With the line containing "Broadcast (95, 170)" as the starting point, output every line of the data below through its final line, character for character.

(Pixel coordinate grounding data)
· · · · ·

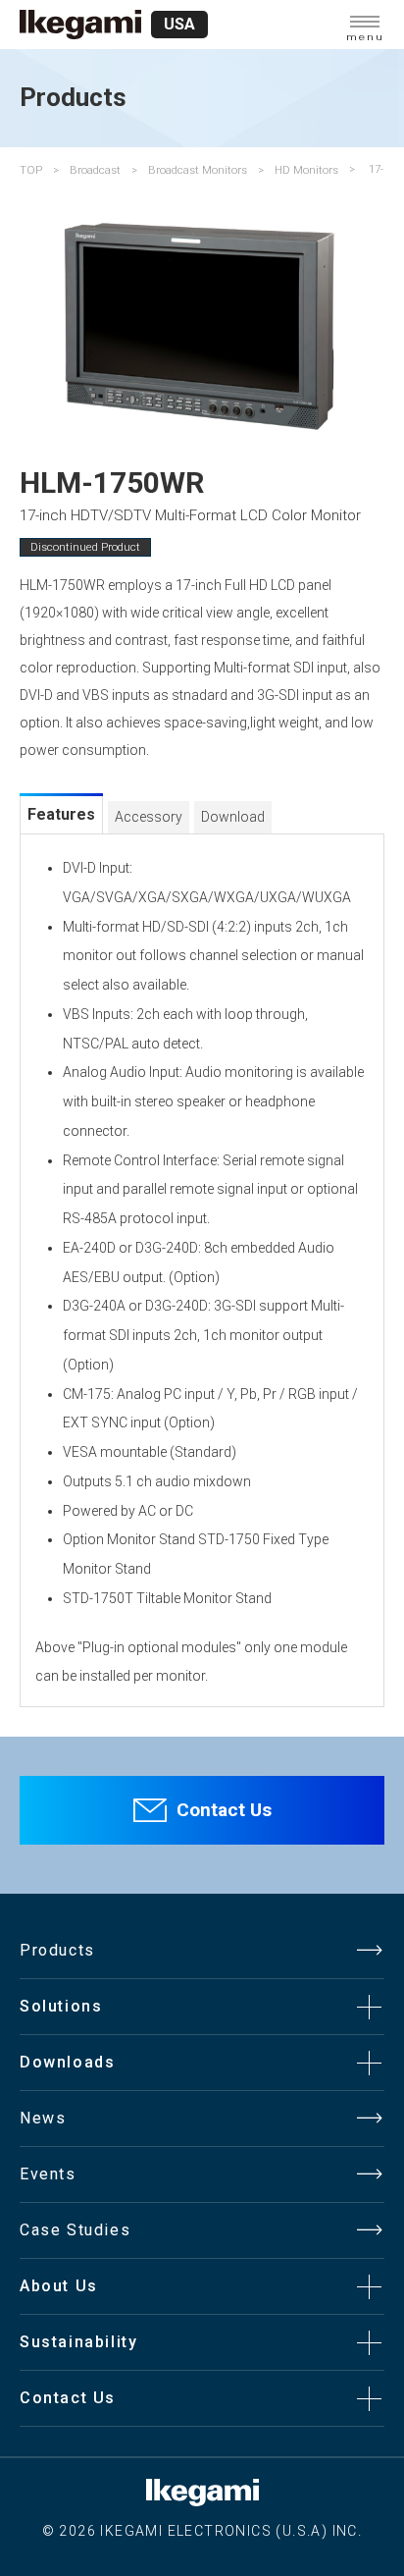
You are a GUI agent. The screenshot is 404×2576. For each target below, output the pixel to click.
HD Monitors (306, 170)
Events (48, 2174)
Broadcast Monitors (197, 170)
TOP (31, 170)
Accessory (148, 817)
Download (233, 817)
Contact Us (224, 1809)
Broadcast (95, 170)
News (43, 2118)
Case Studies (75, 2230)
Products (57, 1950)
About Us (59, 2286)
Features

· · · · ·

THE COMPLETED TASK:
Broadcast (95, 170)
News (43, 2118)
Case Studies (75, 2230)
Products (57, 1950)
About Us (59, 2286)
Features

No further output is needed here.